How to dynamically copy specific tables from source systems with Azure data factory

When you are working on a data project, you often have a list of tables you want to copy to your DWH database or staging database. With Azure data factory(ADF), this is easy to set up(Kind of). In this blog post, I will show you how. The result will end up looking something like the image below.

The scenario. I have a source system called WideWorldImportersand a DWH database called DWH_DEV. After talking with the business and the developers, I have a list of tables I want to copy to my DWH. 

In my test scenario, I have the databases on the same database server as shown below, but in real life, that is not the case, but the development process is the same. 

All my work I will do in the DWH_DEV database. First, I want a schema to the sourcesystem. Like so.

CREATE SCHEMA WideWorldImporters

Then I want a table with the tables I want to copy, and information about where to copy them. Like this

CREATE TABLE [Framework].[TablesToBeCopied](
	[SourceSystem] [NVARCHAR](250) NULL,		--The sourcesystem. We can have multiple
	[SourceSchema] [NVARCHAR](250) NULL,		--The Source schema, if it has one
	[SourceTable] [NVARCHAR](250) NULL,			--The Source table 
	[DestinationSchema] [NVARCHAR](250) NULL,	--The Destination Schema in your DWH
	[DestinationTable] [NVARCHAR](250) NULL		--The Destination table in your DWH
)

I want to add the 2 tables [Sales].[Invoices] and [Sales].[Customers]. So my TablesToBeCopied table will look like this: 

When I do a bulk load from different source systems, I want to drop the tables and recreate them again when I copy them. The reason for that is, that I don’t want to worry about remapping columns, if the change datatypes or are renamed. This is maybe not what you need, and then you can just skip this step.
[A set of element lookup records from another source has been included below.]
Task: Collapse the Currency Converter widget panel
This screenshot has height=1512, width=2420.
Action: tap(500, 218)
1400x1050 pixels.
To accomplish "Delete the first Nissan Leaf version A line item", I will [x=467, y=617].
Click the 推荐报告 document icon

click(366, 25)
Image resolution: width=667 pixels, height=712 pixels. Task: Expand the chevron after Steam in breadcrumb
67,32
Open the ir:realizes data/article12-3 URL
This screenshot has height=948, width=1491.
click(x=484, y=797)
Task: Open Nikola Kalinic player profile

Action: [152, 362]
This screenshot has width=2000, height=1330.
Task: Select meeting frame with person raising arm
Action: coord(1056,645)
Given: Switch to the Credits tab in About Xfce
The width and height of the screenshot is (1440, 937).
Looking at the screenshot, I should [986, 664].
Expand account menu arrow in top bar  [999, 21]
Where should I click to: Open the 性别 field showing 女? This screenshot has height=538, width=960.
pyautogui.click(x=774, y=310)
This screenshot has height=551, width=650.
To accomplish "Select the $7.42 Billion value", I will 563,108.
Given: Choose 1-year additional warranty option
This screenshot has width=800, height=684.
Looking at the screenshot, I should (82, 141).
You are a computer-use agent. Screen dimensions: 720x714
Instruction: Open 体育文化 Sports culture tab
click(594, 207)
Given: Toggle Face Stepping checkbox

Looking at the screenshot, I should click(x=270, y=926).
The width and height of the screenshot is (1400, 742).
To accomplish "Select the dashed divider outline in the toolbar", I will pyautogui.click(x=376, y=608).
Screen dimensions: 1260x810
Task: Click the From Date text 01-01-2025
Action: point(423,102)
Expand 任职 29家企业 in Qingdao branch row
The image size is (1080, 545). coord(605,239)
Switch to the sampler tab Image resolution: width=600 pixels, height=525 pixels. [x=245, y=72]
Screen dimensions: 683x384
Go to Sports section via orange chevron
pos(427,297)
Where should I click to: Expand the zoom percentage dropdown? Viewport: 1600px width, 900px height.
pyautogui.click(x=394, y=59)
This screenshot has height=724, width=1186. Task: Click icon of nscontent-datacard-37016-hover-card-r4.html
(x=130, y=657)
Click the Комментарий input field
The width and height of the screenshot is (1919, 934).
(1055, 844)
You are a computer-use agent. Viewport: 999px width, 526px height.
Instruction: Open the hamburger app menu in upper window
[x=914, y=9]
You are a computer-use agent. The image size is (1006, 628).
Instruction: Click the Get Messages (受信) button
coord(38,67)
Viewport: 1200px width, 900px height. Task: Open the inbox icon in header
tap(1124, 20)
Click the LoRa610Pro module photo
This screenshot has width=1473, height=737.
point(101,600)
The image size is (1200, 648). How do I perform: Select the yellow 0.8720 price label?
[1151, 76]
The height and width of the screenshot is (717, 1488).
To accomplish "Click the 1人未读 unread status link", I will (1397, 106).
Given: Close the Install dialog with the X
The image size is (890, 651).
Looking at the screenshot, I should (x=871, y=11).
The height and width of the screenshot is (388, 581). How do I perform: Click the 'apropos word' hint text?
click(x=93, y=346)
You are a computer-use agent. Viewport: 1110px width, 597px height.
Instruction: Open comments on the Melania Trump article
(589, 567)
But I always create a stored procedure for that, like so

-- =============================================
-- Author:		CKC, DataWise
-- Create date: 20230719
-- Description:	Drop all tables in a schema. 
--				Primarly used for extract tables
-- Parameters
--				@Schema - The name of the schema we want to truncate. 
--				It can not be the dbo schema. 
-- Change history
-- 
--				20230719 CKC, DataWise
--					First version

BEGIN
    /*Declare required variables*/
    DECLARE @SQLStatement NVARCHAR(MAX);

    IF @Schema = 'dbo'
    BEGIN
        RAISERROR('This procedure should not be used on the schema dbo', 16, 1);
    END;

    IF @Schema <> 'dbo'
    BEGIN
        /* BUILD TABLE TRUNCATION SQL*/
        SELECT @SQLStatement =
        (
            SELECT STUFF(
                   (
                       SELECT '; ' + 'Drop TABLE ' + [SchemaName] + '.' + [TableName] AS [text()]
                       FROM
                       (
                           SELECT SCHEMA_NAME(schema_id) AS [SchemaName],
                                  name AS [TableName]
                           FROM sys.tables
                           WHERE schema_id = SCHEMA_ID(@Schema)
                       ) x
                       FOR XML PATH('')
                   ),
                   1,
                   1,
                   ''
                        ) + ';'
        );
        /*EXECUTE TRUNCATION SQL*/
        EXEC sp_executesql @stmt = @SQLStatement;
    END;
END;
GO

Now we are ready to setup ADF

We create a new pipeline and name it something meaningful, like pipelineCopyDynamicFromWorldWide

We start by adding a script task to the pipeline, that will drop the table. We add this SQL to it

EXEC [Framework].[dropTablesBySchema]
		@Schema = N'WideWorldImporters'

After that, we add a lookup task, to get the tables we want to copy.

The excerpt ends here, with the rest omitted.